Клим Жуков. Что характерно, против измышлений брехуна Мазина: Брюханов, ну или кто-то из его подчинённых, мы уже, наверное, не узнаем никогда, дал в Москву ранним утром шифрованный сигнал: «1234», что означало, что есть ядерная опасность, радиационная опасность, пожарная опасность и взрывная опасность. Т.к. на месте не знали, что происходит, они дали полный спектр опасностей, которые вообще могут быть. Т.е. в Москве подозревали, что там и неуправляемая реакция пошла, и выделение радиации в атмосферу, и пожар, и взрыв. Там не было вопроса, был там взрыв или не было, они были уверены, что и взрыв там тоже, возможно, был.

Д.Ю. Всё уже случилось.

Клим Жуков. Потому что им дали из всех четырёх возможных шифров все, и исходили именно из этого, что, да, оно по всем четырём направлениям могло пойти по одному месту. Не нужно было никого убеждать, там наоборот все, конечно, взялись за голову и стали думать, что вообще делать, притом, что никакой достоверной информации, конечно, ещё не было.

Д.Ю. Ну, лучше предположить самое худшее, чем надеяться.

Клим Жуков. Как обычно в армии и делается. Да, ну а вот Владимир Григорьевич Асмолов, автор как раз этого объекта укрытия, саркофага, которым накрыли Чернобыльскую АЭС, рассказывал, что чтобы просто создать модель того, что происходит, потребовалось 800 машинных часов на ЭВМ того времени. Т.е. понятно, что они же не по очереди работали, а параллельно, т.е. по факту гораздо быстрее, но там куча машин это всё обсчитывала, т.е. пока просто никто не знал, даже модели не было того, что происходит.

Дальше просто класс: прямо из Третьяковской галереи Легасов и Щербина оказываются на каком-то залупленном бетонном поле, откуда их забирает винтокрыл МИ-26, на котором они улетают в Чернобыль.

Д.Ю. Из Москвы?

Клим Жуков.

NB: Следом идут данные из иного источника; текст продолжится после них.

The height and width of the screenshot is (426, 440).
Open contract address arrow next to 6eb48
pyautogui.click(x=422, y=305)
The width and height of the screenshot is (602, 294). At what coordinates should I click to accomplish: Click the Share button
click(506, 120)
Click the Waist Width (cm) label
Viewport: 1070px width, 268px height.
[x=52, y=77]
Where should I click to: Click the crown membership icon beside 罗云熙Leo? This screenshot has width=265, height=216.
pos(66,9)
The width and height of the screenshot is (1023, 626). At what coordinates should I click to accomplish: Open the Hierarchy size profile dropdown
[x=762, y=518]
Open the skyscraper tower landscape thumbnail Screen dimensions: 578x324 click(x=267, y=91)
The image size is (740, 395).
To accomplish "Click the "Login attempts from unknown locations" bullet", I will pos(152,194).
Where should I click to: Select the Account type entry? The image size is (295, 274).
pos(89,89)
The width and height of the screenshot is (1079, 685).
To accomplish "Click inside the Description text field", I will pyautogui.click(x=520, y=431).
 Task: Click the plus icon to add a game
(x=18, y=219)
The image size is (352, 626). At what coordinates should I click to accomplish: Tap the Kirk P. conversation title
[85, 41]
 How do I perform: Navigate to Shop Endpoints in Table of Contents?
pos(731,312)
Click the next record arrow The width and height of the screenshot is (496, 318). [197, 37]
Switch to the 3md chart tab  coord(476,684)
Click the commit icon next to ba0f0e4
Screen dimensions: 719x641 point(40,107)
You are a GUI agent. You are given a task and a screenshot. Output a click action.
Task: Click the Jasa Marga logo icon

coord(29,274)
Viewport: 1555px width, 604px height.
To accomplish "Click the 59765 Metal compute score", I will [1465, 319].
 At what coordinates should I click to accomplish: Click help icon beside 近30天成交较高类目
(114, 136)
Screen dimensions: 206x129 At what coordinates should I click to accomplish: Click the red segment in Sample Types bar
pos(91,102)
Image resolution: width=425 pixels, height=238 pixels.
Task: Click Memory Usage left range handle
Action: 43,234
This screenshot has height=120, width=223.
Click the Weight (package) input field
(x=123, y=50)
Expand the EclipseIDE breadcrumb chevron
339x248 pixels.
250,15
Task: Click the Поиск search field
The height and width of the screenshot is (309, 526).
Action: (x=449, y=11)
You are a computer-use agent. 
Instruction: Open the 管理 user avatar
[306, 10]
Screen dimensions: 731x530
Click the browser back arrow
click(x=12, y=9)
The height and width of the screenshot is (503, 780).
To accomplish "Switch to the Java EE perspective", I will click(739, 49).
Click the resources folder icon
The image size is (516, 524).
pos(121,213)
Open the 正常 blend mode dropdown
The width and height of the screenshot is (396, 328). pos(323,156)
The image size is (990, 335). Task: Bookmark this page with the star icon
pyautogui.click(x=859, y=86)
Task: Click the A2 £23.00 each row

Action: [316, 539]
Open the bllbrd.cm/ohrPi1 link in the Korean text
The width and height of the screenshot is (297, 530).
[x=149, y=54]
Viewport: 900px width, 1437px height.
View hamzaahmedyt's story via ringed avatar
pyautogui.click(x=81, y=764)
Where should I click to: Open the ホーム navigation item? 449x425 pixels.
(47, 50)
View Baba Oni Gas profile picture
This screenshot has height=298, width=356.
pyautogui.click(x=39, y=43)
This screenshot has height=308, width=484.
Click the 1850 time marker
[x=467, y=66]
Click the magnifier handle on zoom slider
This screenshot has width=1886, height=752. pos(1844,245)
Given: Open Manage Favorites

Да, из Москвы. На винтокрыле. Я не знаю, они там по дороге заправлялись где-то ещё, что ли, потому что это 800 км, это на пределе вообще практической дальности этого вертолёта замечательного, ну я уже молчу о том, что на вертолёте такое расстояние лететь, ну в общем, не совсем удобно, это не самолёт. И т.к. даже непонятно, а в СССР вообще самолётное сообщение отменили? Может, какая-то правительственная авиация работает?

Д.Ю. До города Киева, аэропорт Борисполь, исправно летали.

Клим Жуков. Куда, собственно говоря, они все и полетели – в аэропорт Борисполь, а оттуда из Киева на машинах до Припяти ломанулись.

Д.Ю. Ну сейчас ты расскажешь, для чего был нужен вертолёт.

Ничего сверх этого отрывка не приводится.